_The problem:_
Carry on the passage arguing that Indigenous people built the stone reservoirs of Upstate New York, starting right after its final sentence.

Any researcher who’s looked into these gigantic lithic mysteries can tell you that the primary sources and firsthand historical accounts of Europeans actually describing the building of these endless stone works are very hard to come by.  Just ask stone wall authorities like Robert M. Thorson who wrote “Stone by Stone: The Magnificent History in New England’s Stone Walls” or Susan Allport, author of “Sermon in Stone”.

 ***This is where I really need your help as historians.  As you comb our local histories please alert me to any references to the construction or destruction of the old stone work.

 The Argument for Indigenous Origins to the Reservoirs-

 If an ice-free Upstate New York was accessible 10,000 years ago[ii], isn’t it more plausible that the Indigenous People who lived here before us - and who had something like 9,600 extra years to have worked together - created this?!  

 I stand by the idea that we are, in fact, talking about an amazing, communal, sacred, act of arranging and sculpting their landscape in collaboration with Mother Earth, to benefit their whole community by creating reservoirs to hold and manage water.  This idea is totally in line with current theories of archaeology from across the globe. In fact, even Christopher Columbus immediately took note of the advanced water canal system that the natives had constructed in present day Haiti[iii].

_Stored data:_
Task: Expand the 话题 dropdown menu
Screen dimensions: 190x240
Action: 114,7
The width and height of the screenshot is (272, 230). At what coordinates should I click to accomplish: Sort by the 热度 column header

_Result of the task:_
 And if our local indigenous population was capable of making a mountain of arrowhead and flint tools at the Paleolithic flint mine in Coxsackie - why then could they have not made this reservoir system?

 This is clearly the most logical answer. I strongly encourage everyone who’s interest is piqued by this prospect, to visit any one of the sites that are included in the areas I am including in this world record event.  

 In conclusion….

 Could this collection of massively sculpted bluestone reservoirs have been made during Greene County’s “2,000 missing years” that the late great New York State Archaeologist Emeritus Robert E. Funk referenced in his 2004 book “AN ICE AGE QUARRY-WORKSHOP The West Athens Hill Site Revisited”?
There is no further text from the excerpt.